Holding signs that read “Angels in white robes, stuck in hell,” “Over-exhausted doctors lead to unprotected patients” and “Physical therapists are not the same as mechanical therapists,” the groups called for better treatment of medical employees.
After publishing a list of hospitals that violated labor conditions on Workers’ Day last year, the foundation said that although the government had promised stricter checks on labor conditions and a NT$2 billion (US$68.6 million) fund for recruiting nurses, “dirty tricks” used by the hospitals made it impossible for these measures to be put into place, with medical employees still forced to work long hours.
Photo: Tsai Shu-yuan, Taipei Times
Chang Li-yun (張苙雲), who established the foundation, said that in the past decade, a deterioration in labor conditions for medical employees had spread throughout the industry.
Foundation chairperson Liu Mei-chun (劉梅君) said hospitals used five common “dirty tricks” to get around labor rules — illegal cross-professional substitution; obstruction of doctors’ rights under the Labor Standards Act (勞動基準法); labor shortages in related professions (such as social workers or speech therapists); labor shortages resulting in canceled leave or on-call leave; and overtime work without pay.

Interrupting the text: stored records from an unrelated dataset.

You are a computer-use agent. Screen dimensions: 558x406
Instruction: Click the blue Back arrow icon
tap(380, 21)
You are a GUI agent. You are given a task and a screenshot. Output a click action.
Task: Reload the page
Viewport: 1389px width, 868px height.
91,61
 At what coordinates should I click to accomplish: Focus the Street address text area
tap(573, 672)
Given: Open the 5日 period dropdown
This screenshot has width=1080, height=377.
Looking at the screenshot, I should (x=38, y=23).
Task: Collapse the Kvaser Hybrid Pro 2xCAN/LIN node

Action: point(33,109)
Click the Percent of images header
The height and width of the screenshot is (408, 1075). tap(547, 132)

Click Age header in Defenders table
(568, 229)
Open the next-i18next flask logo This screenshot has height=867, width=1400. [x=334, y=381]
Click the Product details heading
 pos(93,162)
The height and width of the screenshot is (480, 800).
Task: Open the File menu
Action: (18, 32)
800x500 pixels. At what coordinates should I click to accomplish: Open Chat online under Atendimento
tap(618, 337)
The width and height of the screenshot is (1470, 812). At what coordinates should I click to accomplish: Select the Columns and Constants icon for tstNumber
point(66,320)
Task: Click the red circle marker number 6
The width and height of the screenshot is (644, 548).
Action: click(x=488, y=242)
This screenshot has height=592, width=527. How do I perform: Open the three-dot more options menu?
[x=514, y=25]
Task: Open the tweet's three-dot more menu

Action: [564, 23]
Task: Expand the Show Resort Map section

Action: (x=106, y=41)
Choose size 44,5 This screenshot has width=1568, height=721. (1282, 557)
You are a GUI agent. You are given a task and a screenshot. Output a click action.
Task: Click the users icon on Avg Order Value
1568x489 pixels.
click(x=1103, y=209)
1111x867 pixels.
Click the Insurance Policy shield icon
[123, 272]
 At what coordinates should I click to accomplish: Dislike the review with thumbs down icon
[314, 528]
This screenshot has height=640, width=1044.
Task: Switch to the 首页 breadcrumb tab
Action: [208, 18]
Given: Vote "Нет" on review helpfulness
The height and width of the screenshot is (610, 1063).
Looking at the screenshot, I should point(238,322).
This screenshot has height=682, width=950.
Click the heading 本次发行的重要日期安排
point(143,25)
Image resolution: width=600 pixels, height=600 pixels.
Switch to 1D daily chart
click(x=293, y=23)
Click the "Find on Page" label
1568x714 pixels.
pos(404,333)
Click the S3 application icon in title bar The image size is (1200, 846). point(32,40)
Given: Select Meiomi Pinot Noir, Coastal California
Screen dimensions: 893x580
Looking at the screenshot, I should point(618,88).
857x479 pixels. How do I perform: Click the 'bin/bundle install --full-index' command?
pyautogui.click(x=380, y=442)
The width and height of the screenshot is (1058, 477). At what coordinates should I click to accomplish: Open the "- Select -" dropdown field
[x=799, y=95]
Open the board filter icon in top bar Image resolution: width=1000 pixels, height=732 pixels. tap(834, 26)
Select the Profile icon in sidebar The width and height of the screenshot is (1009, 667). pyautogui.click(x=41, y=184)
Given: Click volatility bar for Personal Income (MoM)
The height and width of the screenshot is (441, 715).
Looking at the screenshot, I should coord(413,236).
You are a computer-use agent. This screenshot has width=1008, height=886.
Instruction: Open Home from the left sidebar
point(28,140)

“One hospital forced non-radiologists to perform X-rays, but when this was discovered by the Department of Health, only the employee was punished,” Liu said, quoting a complaint by a medical employee.
The foundation condemned hospitals that force employees to perform medical duties beyond their expertise and allow them to be punished when it is found out.
Chien Jien-Wen (錢建文), a doctor at Changhua Christian Hospital’s department of pediatrics, said that without rights protection under the Labor Standards Act, doctors are not indemnified against occupational accidents or unreasonable labor conditions.
The foundation said other dirty tricks included using low hourly wages to “buy leave hours” from employees, demanding that employees be on-call 24 hours a day, even on holidays, and demanding that employees take care of too many patients at a time, causing work-related stress and diminishing the care that patients receive.
Maggie Lin (林美琪), a nurse who submitted an article titled “The dark moment of nurses in Taiwan” to CNN earlier this month, exposing the unhealthy working environment of nurses in Taiwan, said: “If hospitals continue to exploit the health of medical workers, it will lead to a situation of ‘patients taking care of patients.’”
Foundation executive director Joanne Liu (劉淑瓊) said the “mudslide of medical employees” leading to worse treatment and health risks to patients should be solved by the department, the Council of Labor Affairs and the National Insurance Bureau.
She called for improved labor conditions to be included among the essential items for hospital accreditation, modifications to the Medical Care Act (醫療法) to punish hospital management for cross-professional substitution and for the establishment of medical labor unions.